Upward Economic Trend Signals Potential for Additional U.S. Rate Hikes in 2023

The U.S. Economy: Stronger than Consensus
As an opinionated journalist, I remain bullish on the U.S. economy, with a more optimistic outlook than most. While some may fear a potential recession, our analysis does not foresee one. We estimate the probability of a recession to be at just 25% for the next two years. Our reasoning for maintaining such optimism follows based on the latest data available.
Stronger GDP Growth, Lower Inflation
Our more optimistic stance is based on stronger-than-expected GDP growth and lower current inflation levels. In the short term, the economy is proving more resilient than initially anticipated – even with a tightening monetary policy. The Federal Reserve, in response, continues to hike rates.
Our updated GDP forecast is optimistic due to the strong jobs and retail sales reports from January 2022. WAs a result, we project a GDP growth rate of 1.4% for 2023, 1.7% for 2024, and higher rates through 2027, resulting in 3% to 4% more real GDP growth than consensus.
Although a recession may be short-lived, we expect GDP growth to rebound strongly from 2024, fueled by supply-side expansion, including labor force expansion and productivity gains. With such an optimistic trajectory, we believe whether a recession will occur misses the larger point.
Moving Toward A Fed Pivot to Easing
The last year saw interest rates skyrocketing as the markets built expectations of monetary policy tightening. WAs a result, we’ve recently revised our forecast, raising the expectation of the federal funds rate to 4.92% and a 10-year Treasury yield to 3.75% for 2023.
Despite the adjustment, we believe rates will soon peak, and the Fed will start cutting rates aggressively by the end of 2023. Then, as inflation normalizes and shoring up GDP growth becomes more critical, we anticipate that lower interest rates will be needed to prevent a more severe downturn in the housing market.
Although the economy is currently weathering the impact of interest rates better than initially anticipated, we still expect that many lagged effects of rate hikes will weigh on the economy in 2023.
Inflation: A Battle Won
A hotter-than-expected economy prompted us to raise our inflation forecast slightly for 2023. Still, we anticipate that inflation will end the year roughly in line with the Fed’s expectation of 2%. The easing of supply constraints, combined with Fed tightening, is winning the battle against inflation.
We expect inflation rates to peak at 6.2% in 2022, dip to 3.2% in 2023, and fall substantially for an average inflation rate of 1.9% through 2023-27. While we know that some industries may experience a large spike in prices due to the pandemic, we believe that these sources of inflation will eventually unwind with aggressive capacity expansion.
Related Facts:
- The Federal Reserve raised interest rates six times between 2015 and 2019.

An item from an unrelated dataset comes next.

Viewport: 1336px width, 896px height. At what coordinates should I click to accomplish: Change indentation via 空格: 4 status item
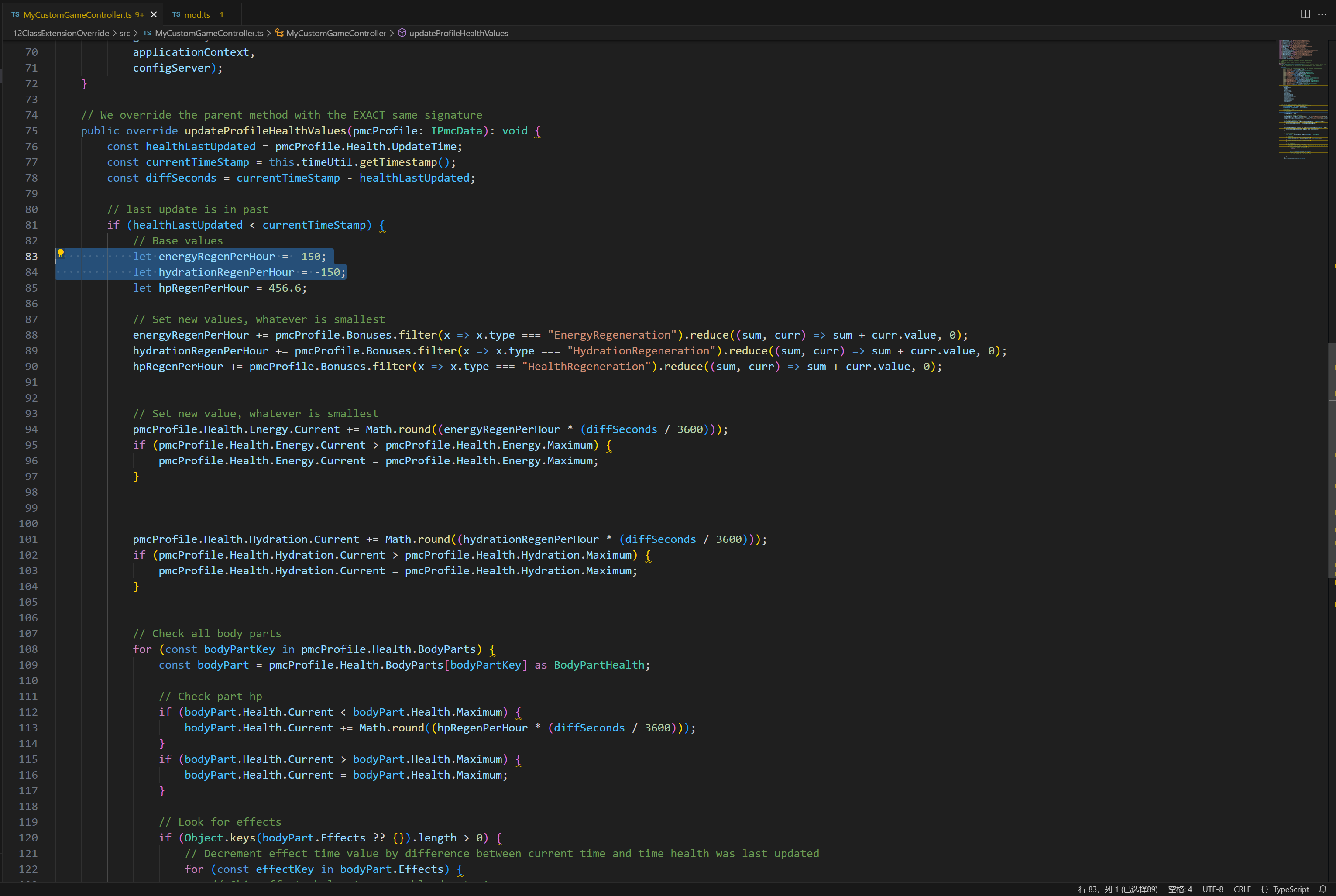click(x=1179, y=889)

- The COVID-19 pandemic has caused supply chain disruptions that have led to price increases across various industries.
Key Takeaways:
- Even with a tightening monetary policy, the U.S. economy is proving more resilient in the short term than initially anticipated.
- A recession appears unlikely, and any that should be short-lived, with GDP growth rebounding strongly from 2024.
- The Fed is expected to implement a pivot back to easing from late 2023 to prevent a more severe downturn in the housing market.
- Inflation should peak in 2022 but fall substantially by 2023, with many sources of inflation unwinding via aggressive capacity expansion.
Conclusion:
Our analysis supports an optimistic view of the U.S. economy, with lower inflation and stronger GDP growth. While the economy may face some headwinds from monetary policy tightening, we believe that the lagged effects of rate hikes will be short-lived.
Our priority is to observe the Federal Reserve’s monetary policy closely and adjust our predictions accordingly. However, on balance, we remain optimistic about the potential for GDP growth and believe that the U.S. economy is capable of a soft landing in the near term.